No tengo duda que junto a Claudio, 20 años atrás, y ahora, he tenido el privilegio de liderar equipos excepcionales. Quizás esta es una tarea que debiera ser intrínsecamente parte del ejercicio de liderazgo, donde sea que éste se ejerce.

Amigos y amigas, al escribir esta reflexión, me remece el deseo de que ustedes la lean cuando ya estemos en la cumbre del Everest o camino a ella. Así podremos celebrar juntos una conquista que tiene arraigado el motor ejemplar que significa nuestro maestro Claudio Lucero.

Hace 20 años atrás, escuché por radio sus gritos luego de que llegáramos a la cumbre: ¡NUNCA MÁS WEAS A MEDIAS!

Estas palabras que nos resuenan con más fuerza hoy, tienen la historia del cariño fraguado con el tiempo y la historia de estos años junto a equipos excepcionales con quienes hemos trabajado en Vertical S.A.

En esta nueva experiencia, todas las nociones de liderazgo y trabajo en equipo, emergen como pilares fundamentales para lograr grandes objetivos. Sin embargo, no podemos engañarnos pensando que hemos encontrado, en dichos pilares, la fórmula óptima de hacer las cosas, ¡no! Por el contrario, se nos abren desconocidos desafíos adaptativos que no sabemos cómo enfrentar, situaciones que nos exigirán dejar atrás creencias o paradigmas.

Es motivante saber que para el desarrollo de las organizaciones y la sociedad, no es suficiente con ser técnicamente experto, esto es solo un componente básico. Lo realmente esencial de nuestra naturaleza humana es el deseo de construir comunidad, convivir en colaboración, relacionarnos con respeto y aspirar a ser parte de un equipo excepcional.

¿En que consiste ser parte de un equipo excepcional? A mi juicio, consiste en hacer algo juntos que engrandece la vida y ser felices mientras se vive. En otras palabras, amamos la vida, llena del sentido que emerge cuando nos alienta un propósito basado en valores compartidos, arraigados con autenticidad y coherentes con nuestra historia.

No tengo duda que junto a Claudio, 20 años atrás, y ahora, he tenido el privilegio de liderar equipos excepcionales. Quizás esta es una tarea que debiera ser intrínsecamente parte del ejercicio de liderazgo, donde sea que éste se ejerce.
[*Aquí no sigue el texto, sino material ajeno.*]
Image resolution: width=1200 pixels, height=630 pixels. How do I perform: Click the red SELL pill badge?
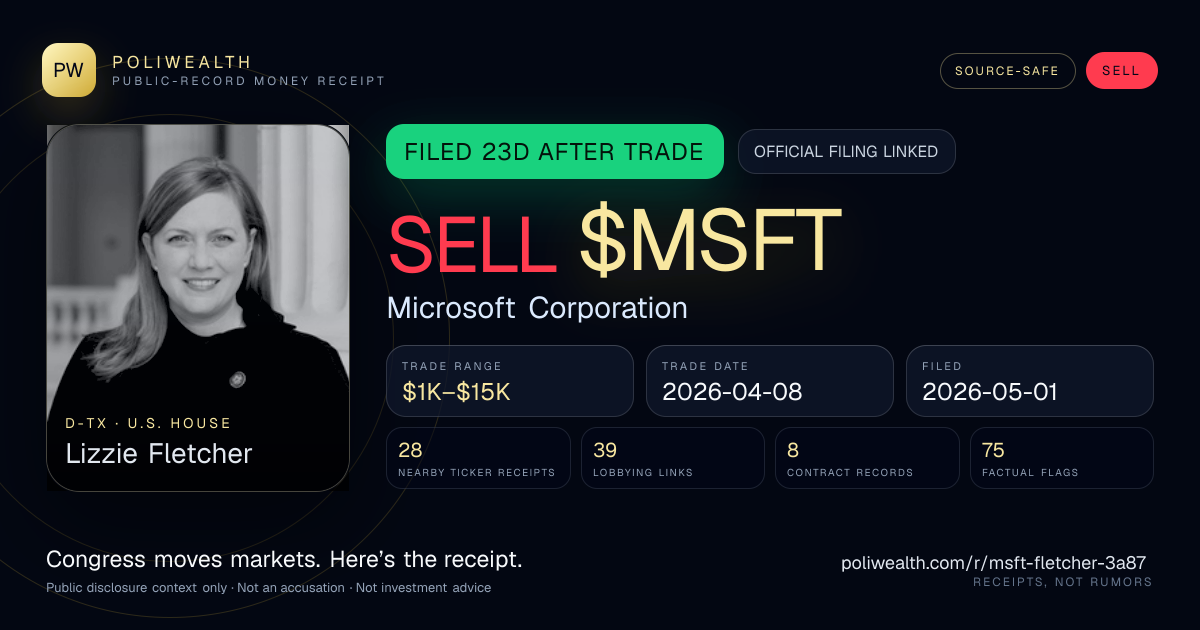[x=1121, y=71]
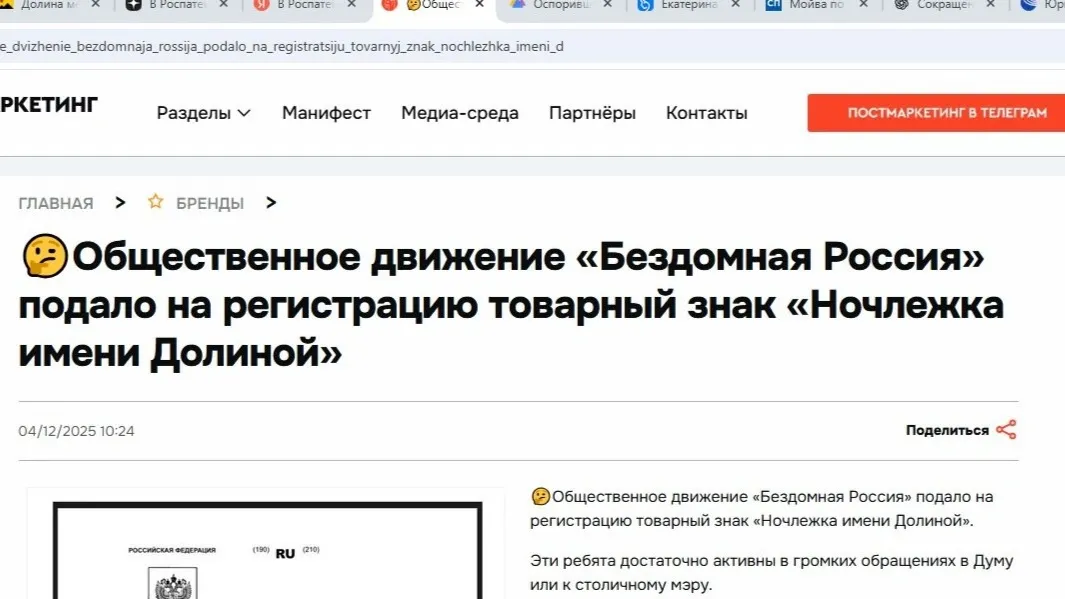Click the black favicon on the first В Роспате tab
Image resolution: width=1065 pixels, height=599 pixels.
(132, 6)
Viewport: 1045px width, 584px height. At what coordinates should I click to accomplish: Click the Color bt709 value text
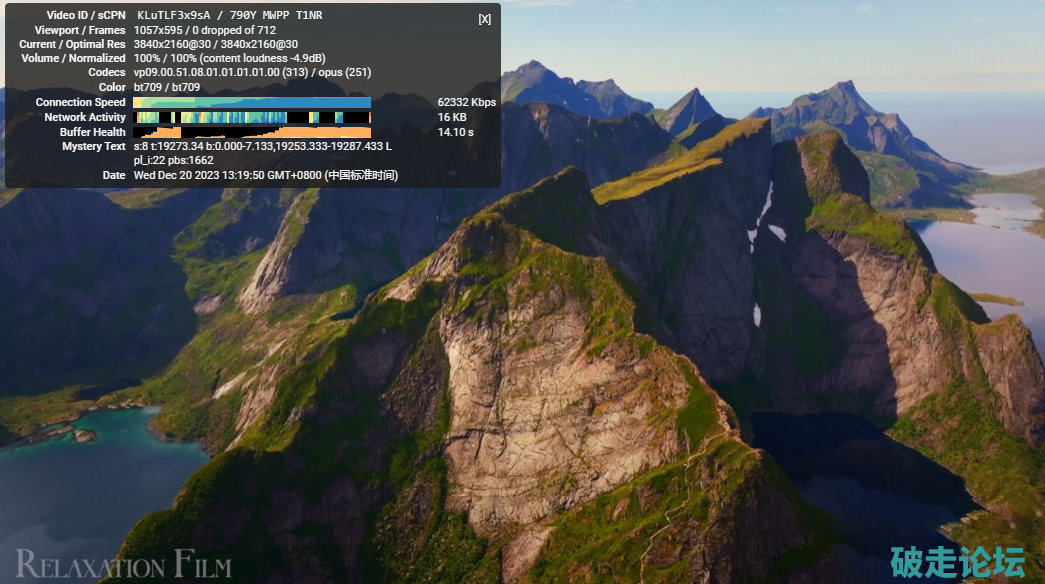(166, 88)
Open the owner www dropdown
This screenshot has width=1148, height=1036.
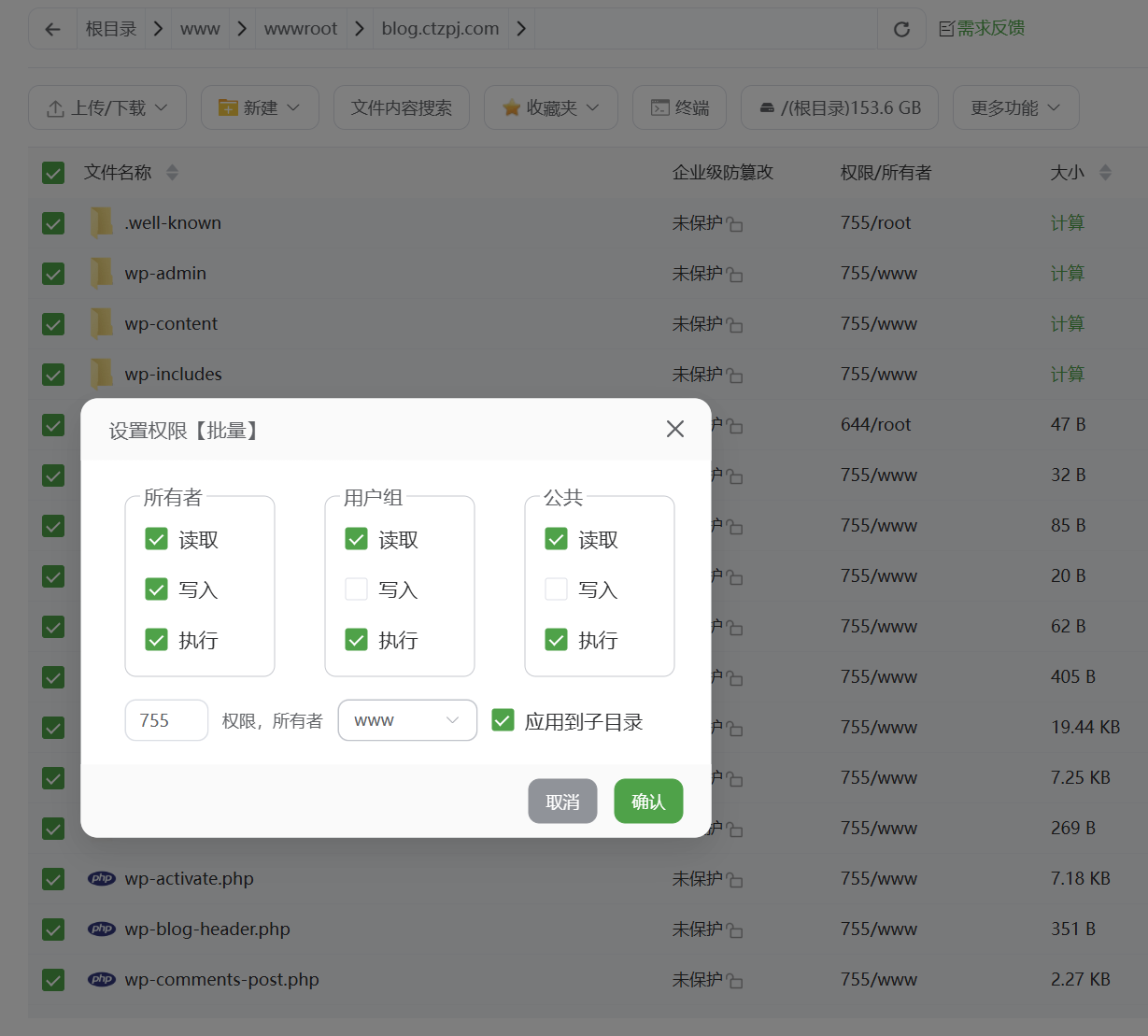(x=407, y=720)
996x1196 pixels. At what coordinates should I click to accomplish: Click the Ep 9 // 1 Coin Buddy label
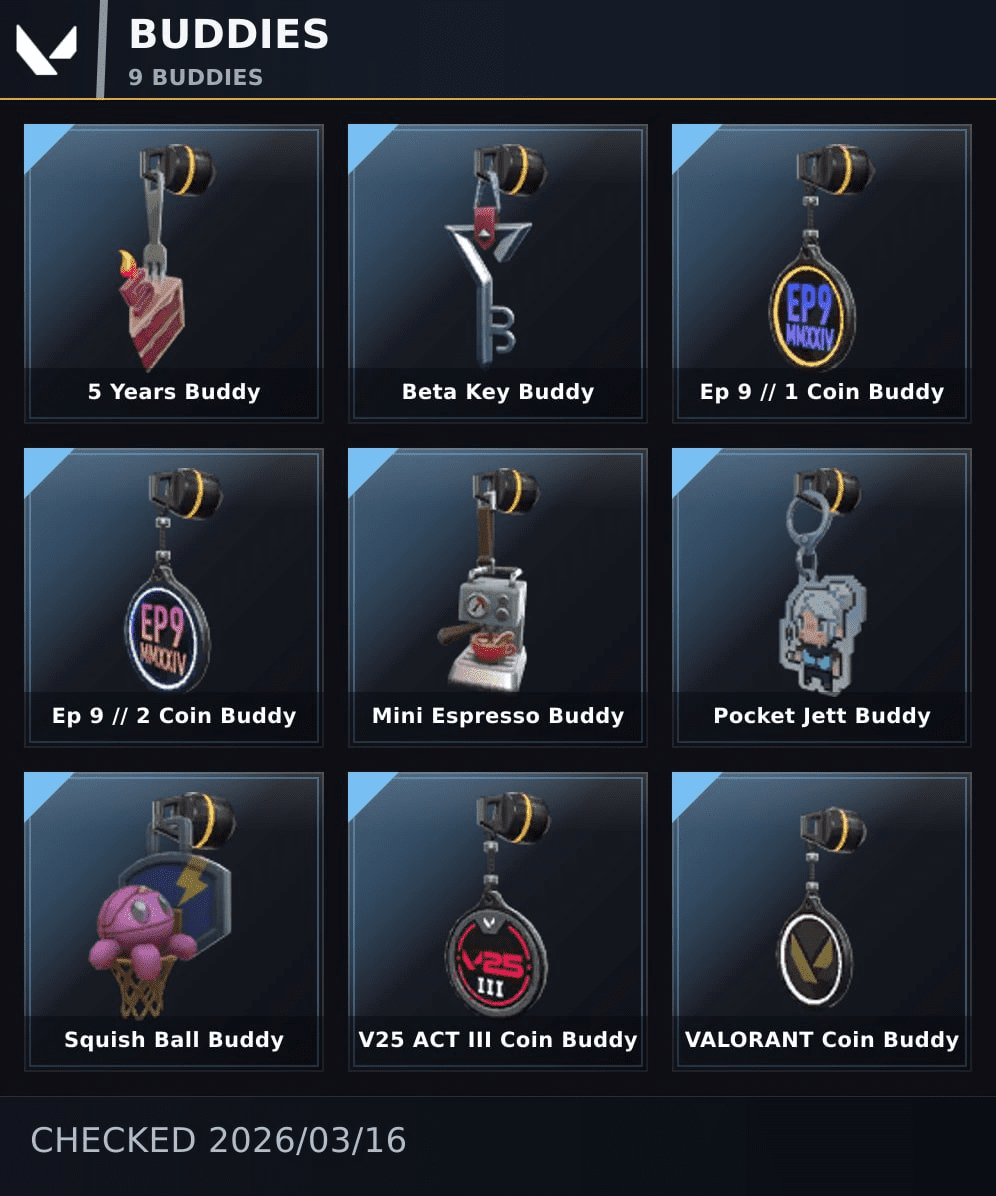pyautogui.click(x=822, y=391)
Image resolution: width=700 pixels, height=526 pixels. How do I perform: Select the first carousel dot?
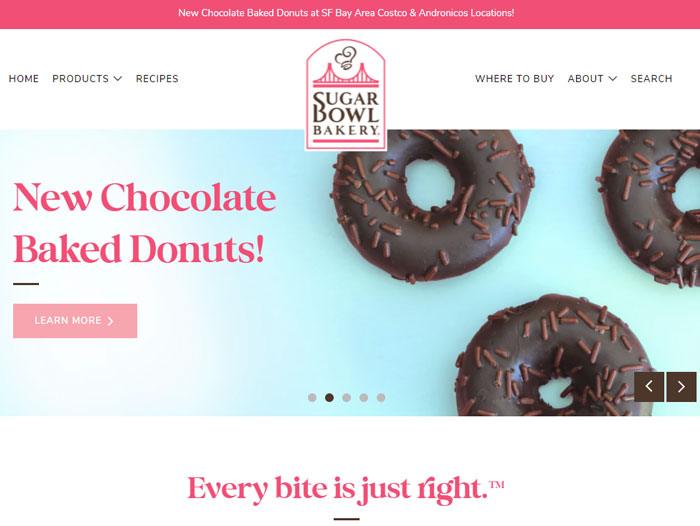coord(312,397)
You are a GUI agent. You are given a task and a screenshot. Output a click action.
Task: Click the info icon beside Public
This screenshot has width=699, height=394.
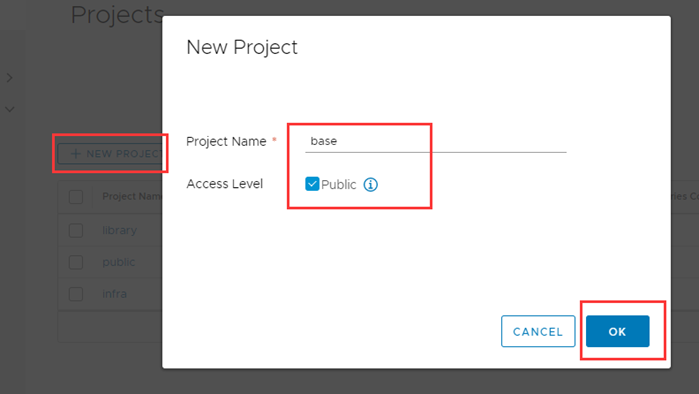[370, 185]
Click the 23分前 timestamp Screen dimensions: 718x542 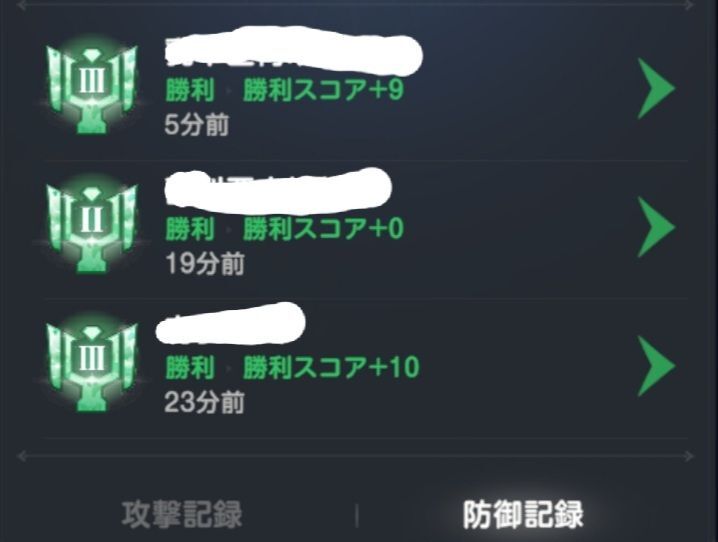point(204,402)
Es el momento de compartir con ustedes la profunda gratitud que siento por mis padres y mi familia, cada huella que dejé en la nieve, contiene un misterio de trascendencia silenciosa.

Finalmente, el título de esta columna, es más que un tributo a Lucero, el maestro, es además una declaración de compromiso por promover una vida mejor en comunidad, con transformaciones reales hacia la solidaridad y justicia social, donde no podemos hacer las weás a medias.